The eighth step in recovery is to make a list of all persons harmed by our choices. For Republicans, these include scores of defeated candidates and tens of thousands of regular citizens, from charter school advocates to small business owners, now threatened by Democrat majorities on policy issues they hold dear.
How does the party makes amends to these people – the ninth step of recovery? By learning the lessons of the election; making changes, including of personnel leading the party; and putting the party in a position to win many of these seats back in two years. Three more steps:


First, house Republicans can select as minority leader a candidate who pledges to redraw distinctions between the parties by opposing Gov. Lynch when the parties have a philosophical disagreement. Alton state Rep. Mike Whalley, a leading contender for the job, talks about “appropriate confrontation”. Blanket obstruction won’t impress voters, but selectively picking fights shows commitment to principle even when you lose.

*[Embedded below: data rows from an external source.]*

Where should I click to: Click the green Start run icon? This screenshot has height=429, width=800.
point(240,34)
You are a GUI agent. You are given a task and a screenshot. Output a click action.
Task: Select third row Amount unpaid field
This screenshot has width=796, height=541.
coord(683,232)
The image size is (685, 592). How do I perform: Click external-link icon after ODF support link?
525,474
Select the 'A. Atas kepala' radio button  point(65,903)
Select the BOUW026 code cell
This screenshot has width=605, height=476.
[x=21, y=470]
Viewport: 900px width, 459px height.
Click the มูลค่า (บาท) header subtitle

Second, take Gov. Lynch at his word and accept that an income and sales tax is off the table as long as he is governor. Stop trying to convince voters that his pledge to veto such taxes can’t be trusted. Election results from 2004 and 2006 prove that voters believe Gov. Lynch will veto an income tax, just as they believed Gov. Shaheen when she said the same thing. Democrat legislators aren’t going to test Lynch’s commitment. Move on.


Third, if taxes aren’t the issue that differentiates the parties, develop other ones that will. Maybe it’s education, where Republicans believe in empowering parents and teachers and Democrats defer to unions and courts. In the wake of an election that saw 85 percent of voters approve a constitutional amendment limiting eminent domain, maybe it will be personal freedom vs government intrusion. On health care, Republicans prefer market-based approaches while Democrats opt for big government.

 


New Hampshire Republicans can regain their footing the same way so many other 12-steppers do, by meeting their future one day at a time with a commitment to change their bad habits.